チョコレートパフェ

第11話 チョコレートパフェ

 中嶋が辞表を出した。


 入社当時は文句の多い人で、すぐに辞めるかもしれないと思っていたのだが、地頭が良くて飲み込みが速く、当初の予想を裏切って頼れる社員に育ってくれた。それなりにホワイトな会社で、家庭を持っても比較的続けやすい仕事だから、これからもずっと勤めてくれるだろうと思い込んでいた。


「退職の理由……、聞いてもいいかな」

 恐る恐る聞いてみた。渡された辞表には『一身上の都合により』としか書いていない。


 結婚だとか、介護だとか、個人的な理由で辞めるのなら仕方がないが、労働時間や給料など、こちらの条件が理由で辞めるのであれば、多少は調整できる。中嶋のように優秀な人材に辞められて、新しく人を雇い教育し直すコストを考えれば、会社側がなにかしら融通してくれる可能性は高い。


「個人的な理由なので」

 少し怒ったような顔で彼女は答えた。僕と話す時の彼女は、いつもこうだった。仕事さえしてくれれば、部下が僕にそっけなくてもかまわない。僕だって愛想がいいほうではない。


「給与や労働時間なら、少しは調整できるかもだけど」

 僕の言葉に、中嶋の眉間のシワがさらに濃くなった。それから、ハッと顔を上げた。僕の言葉の意図を理解するのに、少し時間がかかったらしい。

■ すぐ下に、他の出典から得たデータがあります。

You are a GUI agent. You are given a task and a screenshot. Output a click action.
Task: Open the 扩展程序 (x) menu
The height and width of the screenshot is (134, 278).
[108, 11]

「ああ、そういう……ことじゃないです。あの、私事なので」

 個人的な理由で中嶋が話したくないのであれば、これ以上聞くこともできない。彼女のプライバシーだ。


「そうか。じゃあ、人事のほうに連絡するから、そちらの指示に従ってください。

 今まで、ありがとう。退職までの間、もう少しですが、よろしくお願いします」


 僕がそう言うと、中嶋は何か言いたそうにモゴモゴと口を動かした。数秒間、宙を見て、諦めたような顔で「はあ」と言葉ともため息ともつかない音を出す。

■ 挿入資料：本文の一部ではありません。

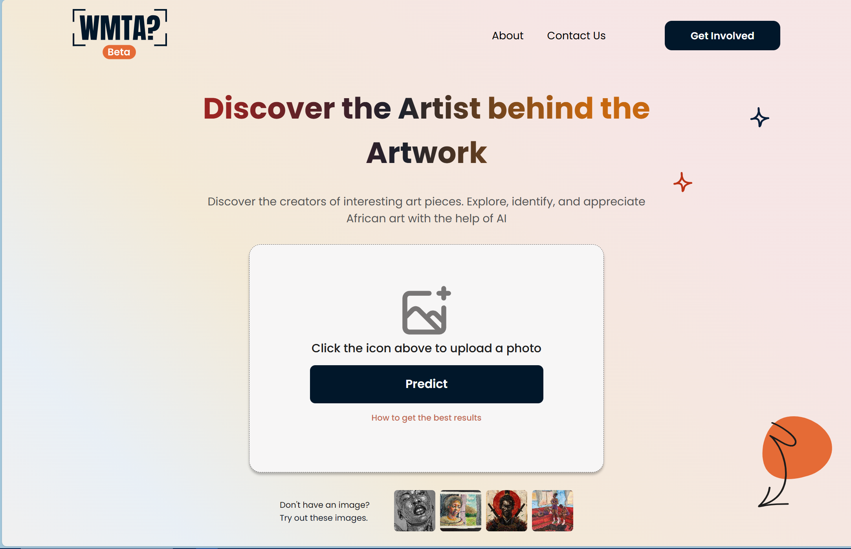851x549 pixels.
Task: Click the dashed upload drop area
Action: pos(426,358)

 妻の優希ゆうきに言わせると、僕は空気が読めなくて、徹底的に言葉が足りないらしい。何か、もっと労いの言葉をかけてやるべきだったのだろうか。中嶋の少し失望したような顔を見て考える。しかし、何を言っても不適切な気がする。


「残念で仕方がない。君に辞められると困る」なんて正直に言ったら、中嶋には迷惑なだけだろう。

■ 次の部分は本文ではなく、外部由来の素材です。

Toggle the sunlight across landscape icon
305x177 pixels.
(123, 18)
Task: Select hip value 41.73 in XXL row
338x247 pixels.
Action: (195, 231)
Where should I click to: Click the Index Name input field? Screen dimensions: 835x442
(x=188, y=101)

 中嶋に軽く会釈をして、渡された辞表を持って人事部へと向かう。コツコツコツ、と自分の足音を数歩ぶん聞いたところで、背後から声がした。


「大野課長」

 振り向くと、中嶋がいつもの仏頂面で僕を見ている。

「神崎さんって、もう戻って来ないんですよね」


 神崎は僕の同期で、社内SEとしてずっと一緒に働いてきた仲間だったが、去年の中頃に産休に入った。来月から復帰する予定だったのだが、旦那さんの転勤が決まり、そのまま退職することにしたらしい。そう、一ヶ月前に知らされた。


 神崎は技術的にも優秀な人だったが、何より人当たりがよかった。従業員の誰にも好かれていたし、新人教育もうまかったので、中嶋が今まで続いたのも、神崎が辛抱強くなだめたりすかしたりしながら、鍛えてくれたことが大きい。


「ああ。残念だけど。旦那さんの転勤について行くことに決めたそうだ。人事から、報告があったと思うけど」


 中嶋はまた口をモゴモゴと動かし、それから口を一文字にギュッと結ぶと、一礼して別のフロアへと去って行った。


 去って行く彼女の痩せた背中を見ながら、ああそうか、とストンと合点がいった。


 中嶋は、神崎が辞めるから辞めるのだ。

 僕が上司ではダメだったのだ。



「チョコレートパフェです」

 図体のデカい男性が、苺で可愛らしく飾られたデザートを僕の目の前に置いた。


 え? と一瞬混乱して、(たのんでないんですけど)と言おうと顔を上げたところで「ナベさん、それ一番テーブルです!」と若い女性の声が厨房から聞こえてきた。


「大変失礼しました」

 ナベさんと呼ばれたウェイターは、軽く一礼してデザートをお盆に乗せ直し、無駄のない動きで奥のテーブルへ向かった。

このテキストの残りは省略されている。